"The Bastard Executioner," FX
The most remarkable thing about The Bastard Executioner is that a drama about Welsh guerrilla warfare of the 14th century—surely you remember Llywelyn ap Gruffudd ap Rhys, Payn de Turberville of Coity, and the sack of Dinefwr Castle—is not the most insanely uncommercial show ever to appear on the rambunctious FX cable network. That would surely be Starved, a 2005 sitcom about eating disorders—you read that correctly—in which bulimia wisecracks vied with enema slapstick for the laughs. At least for seven episodes, after which there were too many peasants with torches and pitchforks clambering up the Fox Corp. walls to continue.
I don't think The Bastard Executioner will expire in seven episodes. But with obscure subject matter, enough characters to populate a Dostoyevsky novel and more slithering entrails than a Cajun chitlin' cook-off, it has a bumpy road ahead.
Created by Kurt Sutter, the man behind all-time FX ratings champ Sons of Anarchy, The Bastard Executioner follows Wilkin Brattle, a British knight who buries his sword for life as a Welsh farmer after a religious vision.
But as time passes, he bridles under the heavy taxation and ruthless misrule of the feudal overlord for whom he once fought. Reluctantly—"I serve God and family, not cause or crown," he insists—Brattle joins a rebel ambush of the royal tax collector and his men, with disastrous results that force him to assume yet another false identity: that of a journeyman executioner, in the service of the same crown he just attacked.
Calling The Bastard Executioner a Game of Thrones rip-off would be much too harsh. But the similarities are there: The conniving royals. The pervasive violence—"battle" in The Bastard Executioner is a euphemism for "massacre," with disemboweled corpses and slit throats scattered around like confetti at Freddie Krueger's birthday party. The relentless fascination with the crudity of medieval life. (Lyndon Johnson was apparently not the first vulgarian despot to issue orders to his staff between defecational grunts.) And the usual assortment of amusing gothic eccentrics: witches, deaf-mutes and shepherds too friendly by half with their wooly wards. There's even a dragon. Or maybe it was just a winged demon; my medieval zoology isn't the strongest.
But if television can support 7,000 lawyer and zombie shows—those are separate genres, by the way—it can probably handle two sword-and-sorcery epics. The Bastard Executioner's problem isn't plagiarism but perplexity. It's a complicated story (Brattle inhabits three separate identities in the two-hour debut episode alone) with a bunch of subplots (have I mentioned the mystery murderer? or the angel with a secret agenda?) told in murky accents (the show is shot on a lavishly slummy Welsh set and most of the cast is drawn from the British stage).

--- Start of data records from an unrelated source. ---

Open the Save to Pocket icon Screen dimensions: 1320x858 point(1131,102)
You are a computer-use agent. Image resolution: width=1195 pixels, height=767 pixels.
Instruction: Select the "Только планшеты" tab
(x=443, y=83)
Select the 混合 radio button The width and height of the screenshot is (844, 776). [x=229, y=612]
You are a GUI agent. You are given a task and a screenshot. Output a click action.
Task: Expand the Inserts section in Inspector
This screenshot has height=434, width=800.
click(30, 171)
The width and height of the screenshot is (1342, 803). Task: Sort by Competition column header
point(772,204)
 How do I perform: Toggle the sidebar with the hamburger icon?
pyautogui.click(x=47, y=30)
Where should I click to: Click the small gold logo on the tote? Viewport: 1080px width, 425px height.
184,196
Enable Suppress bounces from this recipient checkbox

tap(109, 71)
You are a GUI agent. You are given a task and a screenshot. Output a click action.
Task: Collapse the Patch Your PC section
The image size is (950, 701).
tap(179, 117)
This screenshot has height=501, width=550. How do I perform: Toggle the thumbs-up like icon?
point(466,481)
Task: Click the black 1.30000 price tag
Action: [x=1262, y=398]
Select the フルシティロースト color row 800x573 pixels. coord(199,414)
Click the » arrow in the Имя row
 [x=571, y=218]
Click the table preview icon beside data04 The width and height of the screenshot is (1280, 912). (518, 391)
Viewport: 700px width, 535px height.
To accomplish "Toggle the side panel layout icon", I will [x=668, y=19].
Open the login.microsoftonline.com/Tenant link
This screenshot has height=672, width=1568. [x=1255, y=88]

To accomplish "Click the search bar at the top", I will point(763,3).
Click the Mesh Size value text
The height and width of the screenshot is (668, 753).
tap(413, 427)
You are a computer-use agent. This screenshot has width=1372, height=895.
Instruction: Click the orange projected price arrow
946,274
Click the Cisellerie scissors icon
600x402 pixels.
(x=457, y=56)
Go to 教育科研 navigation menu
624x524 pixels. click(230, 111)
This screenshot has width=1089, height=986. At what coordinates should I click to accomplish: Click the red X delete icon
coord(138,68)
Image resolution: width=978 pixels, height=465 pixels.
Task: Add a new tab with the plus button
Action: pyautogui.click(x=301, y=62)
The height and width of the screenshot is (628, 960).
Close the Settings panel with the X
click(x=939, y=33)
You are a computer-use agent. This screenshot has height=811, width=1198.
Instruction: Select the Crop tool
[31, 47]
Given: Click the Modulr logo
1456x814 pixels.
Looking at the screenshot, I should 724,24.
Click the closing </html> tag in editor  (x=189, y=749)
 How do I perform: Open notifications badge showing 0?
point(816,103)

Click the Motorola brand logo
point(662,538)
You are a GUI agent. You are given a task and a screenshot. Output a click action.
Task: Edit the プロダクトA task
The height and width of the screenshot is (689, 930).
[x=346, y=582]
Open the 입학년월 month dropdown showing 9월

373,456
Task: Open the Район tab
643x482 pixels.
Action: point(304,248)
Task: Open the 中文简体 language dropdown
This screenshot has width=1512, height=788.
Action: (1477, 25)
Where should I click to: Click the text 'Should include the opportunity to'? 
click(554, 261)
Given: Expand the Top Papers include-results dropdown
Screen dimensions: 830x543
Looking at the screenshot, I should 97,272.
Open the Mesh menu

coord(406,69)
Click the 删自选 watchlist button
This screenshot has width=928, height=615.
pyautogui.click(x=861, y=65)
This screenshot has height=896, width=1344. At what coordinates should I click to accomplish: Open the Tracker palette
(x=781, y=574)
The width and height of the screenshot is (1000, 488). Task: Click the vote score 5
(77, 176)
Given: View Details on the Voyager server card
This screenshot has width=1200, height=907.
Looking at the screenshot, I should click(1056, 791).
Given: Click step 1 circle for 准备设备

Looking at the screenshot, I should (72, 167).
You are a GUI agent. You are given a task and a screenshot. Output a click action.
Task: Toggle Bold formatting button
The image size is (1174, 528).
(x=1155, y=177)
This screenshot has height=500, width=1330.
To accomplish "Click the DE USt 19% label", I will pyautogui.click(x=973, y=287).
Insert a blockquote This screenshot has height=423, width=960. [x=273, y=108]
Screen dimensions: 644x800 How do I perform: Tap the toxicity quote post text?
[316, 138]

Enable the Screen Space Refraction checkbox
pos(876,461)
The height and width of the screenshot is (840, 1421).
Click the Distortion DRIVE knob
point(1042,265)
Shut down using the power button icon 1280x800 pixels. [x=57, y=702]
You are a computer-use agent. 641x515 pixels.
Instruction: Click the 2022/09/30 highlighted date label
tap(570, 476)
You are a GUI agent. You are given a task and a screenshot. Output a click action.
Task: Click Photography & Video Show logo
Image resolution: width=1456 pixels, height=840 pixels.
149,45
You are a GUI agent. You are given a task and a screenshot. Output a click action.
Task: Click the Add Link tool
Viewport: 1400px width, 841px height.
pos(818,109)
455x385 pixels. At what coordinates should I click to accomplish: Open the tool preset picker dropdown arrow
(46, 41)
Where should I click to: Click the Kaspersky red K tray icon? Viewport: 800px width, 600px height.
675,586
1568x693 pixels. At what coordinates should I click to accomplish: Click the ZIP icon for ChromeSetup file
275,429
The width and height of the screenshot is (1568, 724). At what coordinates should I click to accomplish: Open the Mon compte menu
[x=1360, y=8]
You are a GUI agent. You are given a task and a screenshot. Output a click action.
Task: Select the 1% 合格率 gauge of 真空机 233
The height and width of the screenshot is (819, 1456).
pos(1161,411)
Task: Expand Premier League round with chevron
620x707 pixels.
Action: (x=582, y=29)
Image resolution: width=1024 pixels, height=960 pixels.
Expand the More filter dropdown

And then there's the matter of all those characters, with matching scruffy beards and impenetrable Welsh names. (Don't get me started on Gruffudd y Blaidd, the leader of the Byth Encil.) A considerable amount of the premiere is spent getting to know characters who—spoiler alert—don't survive the first two hours.
Sutter in the past has proven a masterful story teller, so it's possible The Bastard Executioner's opacity is simply a matter of trying to cram too much into a pilot episode, a not uncommon problem in television.
Indeed, the final quarter-hour or so is the strongest part of the premiere, with the backstory established and the focus finally fallling on what promises to be the real point of the show, Brattle's double-agent existence within the castle walls. "You have a fate that you must learn to hold," says the angel who appears in Brattle's vision. The challenge will be sticking with The Bastard Executioner long enough to find out what it is.
The Bastard Executioner. FX. Tuesday, September 15, 10 p.m. EDT.